Unemployment. Likely to hover around 7 percent for much of 2011; It will take until mid mid-2013 before Minnesota regains job numbers hit prior to the recession.
When officials add together the unemployed who are actively seeking work, discouraged workers who've left the workforce and underemployed workers working part time but seeking full time work, they calculate there are nearly one in seven Minnesotans who want a full time job but can't find one.
That's roughly 14 percent -- or double the better known monthly jobless rate.
The "slow pace of job creation continues to make it very difficult to put the
state's unemployed and underutilized workers back to work promptly," the report says, noting that the state Department of Employment and Economic Development estimates that...
...in December a seasonally adjusted 206,000 residents were actively seeking work in the state but unable to find employment. This is down only slightly from 216,000 in early 2010 and remains well above the 136,000 seeking work just prior to the recession over three years ago.
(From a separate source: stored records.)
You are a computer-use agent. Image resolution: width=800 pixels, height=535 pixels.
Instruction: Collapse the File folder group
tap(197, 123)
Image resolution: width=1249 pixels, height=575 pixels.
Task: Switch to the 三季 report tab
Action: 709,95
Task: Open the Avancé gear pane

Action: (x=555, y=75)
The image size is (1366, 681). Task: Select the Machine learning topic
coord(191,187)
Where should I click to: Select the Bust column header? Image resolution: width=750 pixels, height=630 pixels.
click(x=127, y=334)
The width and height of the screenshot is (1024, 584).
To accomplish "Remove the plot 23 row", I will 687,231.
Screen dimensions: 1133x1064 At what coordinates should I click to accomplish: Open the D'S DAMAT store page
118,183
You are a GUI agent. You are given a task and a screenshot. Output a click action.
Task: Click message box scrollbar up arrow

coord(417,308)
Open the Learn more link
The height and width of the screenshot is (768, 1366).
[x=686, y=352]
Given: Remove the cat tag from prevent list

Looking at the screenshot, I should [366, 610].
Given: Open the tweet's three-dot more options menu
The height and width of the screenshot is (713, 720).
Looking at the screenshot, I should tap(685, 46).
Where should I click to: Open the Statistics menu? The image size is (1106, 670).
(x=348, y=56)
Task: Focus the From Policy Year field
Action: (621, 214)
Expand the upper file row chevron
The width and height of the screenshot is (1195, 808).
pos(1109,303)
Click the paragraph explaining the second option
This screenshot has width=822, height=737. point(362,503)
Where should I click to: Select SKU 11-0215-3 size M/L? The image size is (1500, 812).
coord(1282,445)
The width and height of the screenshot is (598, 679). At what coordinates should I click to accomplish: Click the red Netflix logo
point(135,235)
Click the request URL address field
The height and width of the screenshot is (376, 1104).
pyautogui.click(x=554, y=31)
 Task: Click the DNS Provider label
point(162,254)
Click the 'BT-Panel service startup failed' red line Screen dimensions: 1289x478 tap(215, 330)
Construction. We've written a lot about the woes of the construction business. It's the sector that used to pull economies out of recession. Not this time.
"Residential home construction remains a drag on Minnesota's economic outlook," the official state economic outlook notes.
The construction industry is forecast to lose an additional 900 jobs between the end of 2010 and early 2012, before slowly beginning to recover in mid-to-late 2012 and 2013. The large excess supply of homes built during the housing boom, the slowdown in household formation due to the recession, and weak demand for building activity in 2011 and early 2012 are principal assumptions behind this outlook.
Worst recession in decades?
For most of this recession and recovery, I argued that for as bad as it's been the past few years, the recession(s) of the early 1980s were worse. I started changing my tune last fall as the national unemployment rate stayed above 9 percent.
With this graph from today's report, I officially concede: This recession is worse. (Click the chart for a larger view).
For comparison purposes, here's what I wrote about the November state economic forecast.
The recovery is now officially longer than the Great Recession. But if you don't have a full-time job, it doesn't feel like it. That estimate of 14 percent of Minnesotans who want a full time job but can't find one is pretty telling.
Take a look at today's report and let me know what jumps out at you.